▶ Task objective: Find the line containing "Qui sont les" in the data below and repeat it, along with all later lines, exactly through the last one.

*****

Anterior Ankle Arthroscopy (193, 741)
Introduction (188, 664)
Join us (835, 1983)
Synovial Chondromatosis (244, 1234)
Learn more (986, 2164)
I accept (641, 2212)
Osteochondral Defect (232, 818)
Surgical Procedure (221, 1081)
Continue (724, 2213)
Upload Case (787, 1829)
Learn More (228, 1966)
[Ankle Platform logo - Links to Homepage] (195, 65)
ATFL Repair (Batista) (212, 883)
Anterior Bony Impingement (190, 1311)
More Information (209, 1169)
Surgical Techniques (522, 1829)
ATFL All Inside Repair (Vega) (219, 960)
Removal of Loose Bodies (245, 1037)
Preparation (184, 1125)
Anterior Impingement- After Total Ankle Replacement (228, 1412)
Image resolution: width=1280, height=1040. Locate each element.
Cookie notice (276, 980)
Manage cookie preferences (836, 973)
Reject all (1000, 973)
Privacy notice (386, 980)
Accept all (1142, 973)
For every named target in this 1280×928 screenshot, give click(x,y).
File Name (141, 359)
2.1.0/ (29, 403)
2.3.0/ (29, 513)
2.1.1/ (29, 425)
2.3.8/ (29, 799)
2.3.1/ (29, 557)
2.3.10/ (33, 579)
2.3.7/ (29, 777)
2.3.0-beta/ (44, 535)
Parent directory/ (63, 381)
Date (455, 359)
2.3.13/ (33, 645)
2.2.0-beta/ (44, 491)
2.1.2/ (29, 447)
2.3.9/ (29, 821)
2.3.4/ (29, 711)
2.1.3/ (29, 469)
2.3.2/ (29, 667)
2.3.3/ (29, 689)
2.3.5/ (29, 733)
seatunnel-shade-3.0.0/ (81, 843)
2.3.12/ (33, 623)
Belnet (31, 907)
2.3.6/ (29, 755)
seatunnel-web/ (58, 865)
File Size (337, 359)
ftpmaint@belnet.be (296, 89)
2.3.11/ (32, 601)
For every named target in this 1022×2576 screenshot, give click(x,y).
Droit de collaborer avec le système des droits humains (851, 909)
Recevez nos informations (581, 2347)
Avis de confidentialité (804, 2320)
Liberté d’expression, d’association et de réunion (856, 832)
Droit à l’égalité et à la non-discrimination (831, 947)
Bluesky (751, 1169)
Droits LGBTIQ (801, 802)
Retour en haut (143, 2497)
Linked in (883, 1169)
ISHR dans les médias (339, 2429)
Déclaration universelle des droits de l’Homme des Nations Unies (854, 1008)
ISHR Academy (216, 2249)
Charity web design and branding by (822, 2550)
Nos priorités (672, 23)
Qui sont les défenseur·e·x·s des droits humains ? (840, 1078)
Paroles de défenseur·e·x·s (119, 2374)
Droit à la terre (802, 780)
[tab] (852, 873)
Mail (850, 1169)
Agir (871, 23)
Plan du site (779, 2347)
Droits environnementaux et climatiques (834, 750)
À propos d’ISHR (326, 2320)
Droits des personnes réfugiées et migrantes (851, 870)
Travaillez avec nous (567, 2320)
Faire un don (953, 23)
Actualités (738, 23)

*****

▶ Completed exercise:
Qui sont les défenseur·e·x·s des droits humains ? (840, 1078)
Paroles de défenseur·e·x·s (119, 2374)
Droit à la terre (802, 780)
[tab] (852, 873)
Mail (850, 1169)
Agir (871, 23)
Plan du site (779, 2347)
Droits environnementaux et climatiques (834, 750)
À propos d’ISHR (326, 2320)
Droits des personnes réfugiées et migrantes (851, 870)
Travaillez avec nous (567, 2320)
Faire un don (953, 23)
Actualités (738, 23)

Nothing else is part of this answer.